— BEGIN SOURCE EXTRACT —

By looking at https://app.excalidraw.com/l/9u8crB2ZmUo/j2SkAQNJ8n, seems this is something moving closer to classic enterprise BI tools (Hex, Mode Analytitcs, Evidence.dev). This might be the right call as there is no easy way to use Looker/Mode with random datasets but I'm curious how these tools could be integrated/play well together.
> [rufus] this was a bit more towards what i call the "Data Project" product option vs the "Data README" product option. That said, the first part of this flow may be needed whatever you do.
Love the rest of the notebook discussion and ideas. They gave me more questions. Feel free to ignore them though.
- Would love to know if you have ideas around what can be learned from package managers like cargo in Rust and Nix? **💬2023-03-13 have not really looked at cargo nix. My overall sense was i got a bit less interested in package managers b/c of both the deno/go trype approach plus thought that this is something that emerges from a need**
- You wrote about checking if there was a need for a simple dataflow library? Did this result into https://github.com/datopian/datapipes and https://github.com/datahq/dataflows? What are the plans there? **💬2023-03-13 yes, those were two efforts. Still think there is some missing sweet spot of super simple. That said, my conclusion was this is something to "buy" not build as so much out there especially e.g. prefect etc**
- re Aircan: this is the approach I'd love to explore more! Reusing/Integrating the current tooling instead of building new ones. How can the problem be broken in a way we can reuse more existing tooling and approaches?
## Datahub Next Architecture

- How does the user explore the data before _Edit & Push_? I guess the answer is the "Data Canvas" idea (load some data, explore it quickly). Mentioning because I know these things that will happen 99% of times: **💬2023-03-13 great question. one way is to just allow people to push - does it matter if your tests fail when you first push to github.**
- Data will be messy/incorrect
- Some light transformations might be needed
- In my mind, there is an orthogonal box in that diagram: the Data Package Manager. You have it locally and work with it to edit/push, it needs to work with the "DB" and is used by the "presentation" layer. Not sure what is the MVP here though. Specifically, I'd love to figure out how it could play well with the different boxes in the diagram.
- Reading the plan (https://datahub.io/notes/plan) and the v3 docs (https://datahub.io/docs/dms/datahub/v3) gives a great overview of the specifics! Again, I'm super stoked you are doing all of this in public! :heart_eyes:
- Common workflows like Data Validation and Data Summary are quite common in enterprise and have great solutions. This was something I contributed to back in PL: https://github.com/bacalhau-project/amplify.
- Been tracking GitHub blocks (https://blocks.githubnext.com/) could be something interesting to apply to your idea! **💬2023-03-13 had not seen this and this has a lot there.**
- Data APIs (https://datahub.io/docs/dms/data-api):
- They can be cheap and very fast using R2 and CDNs alongside something like ROAPI (https://github.com/roapi/roapi) in a serverless platform. Not sure if this could even be in WASM with things like DuckDB Shell (https://shell.duckdb.org/) ir Seafowl (https://github.com/splitgraph/seafowl). Even faster if in the backend, the data is transformed from CSVs to compressed Parquet files. The folks at HuggingFace do that and it enables things like this: https://twitter.com/davidgasquez/status/1605174686081601536. The main insight here is that nowadays, most of the data CAN be processed in your laptop. I know this was something you were dealing with back in 2011 (https://www.youtube.com/watch?v=guNjG05ra9k).

— END SOURCE EXTRACT —
— BEGIN DATA PROVIDED —

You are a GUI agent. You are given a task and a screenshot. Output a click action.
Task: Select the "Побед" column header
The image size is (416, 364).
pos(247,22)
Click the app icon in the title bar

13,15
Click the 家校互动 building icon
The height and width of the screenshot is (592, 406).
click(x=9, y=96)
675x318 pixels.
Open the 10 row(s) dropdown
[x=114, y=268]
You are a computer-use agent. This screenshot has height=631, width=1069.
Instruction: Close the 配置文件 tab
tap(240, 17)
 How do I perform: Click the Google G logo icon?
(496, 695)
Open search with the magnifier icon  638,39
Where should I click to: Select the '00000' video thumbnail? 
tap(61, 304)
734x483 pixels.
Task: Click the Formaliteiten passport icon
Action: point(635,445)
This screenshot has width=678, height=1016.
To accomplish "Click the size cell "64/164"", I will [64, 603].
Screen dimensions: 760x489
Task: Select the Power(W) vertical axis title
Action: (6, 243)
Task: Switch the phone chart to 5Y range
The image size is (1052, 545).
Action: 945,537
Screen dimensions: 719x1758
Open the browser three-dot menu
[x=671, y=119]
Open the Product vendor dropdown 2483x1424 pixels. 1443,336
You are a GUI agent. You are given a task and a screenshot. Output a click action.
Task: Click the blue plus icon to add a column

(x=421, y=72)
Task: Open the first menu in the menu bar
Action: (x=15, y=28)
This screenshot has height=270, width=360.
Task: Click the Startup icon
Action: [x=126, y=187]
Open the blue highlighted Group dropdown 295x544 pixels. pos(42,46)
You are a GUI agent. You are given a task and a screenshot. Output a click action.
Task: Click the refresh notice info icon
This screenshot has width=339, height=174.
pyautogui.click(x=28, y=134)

— END DATA PROVIDED —

WHAT YOU NEED TO DO: From the Datahub notes, extract word for word the passage that opens with the words containing "By looking at" and closes with "ignore them though.".

TASK SOLUTION:
By looking at https://app.excalidraw.com/l/9u8crB2ZmUo/j2SkAQNJ8n, seems this is something moving closer to classic enterprise BI tools (Hex, Mode Analytitcs, Evidence.dev). This might be the right call as there is no easy way to use Looker/Mode with random datasets but I'm curious how these tools could be integrated/play well together.
> [rufus] this was a bit more towards what i call the "Data Project" product option vs the "Data README" product option. That said, the first part of this flow may be needed whatever you do.
Love the rest of the notebook discussion and ideas. They gave me more questions. Feel free to ignore them though.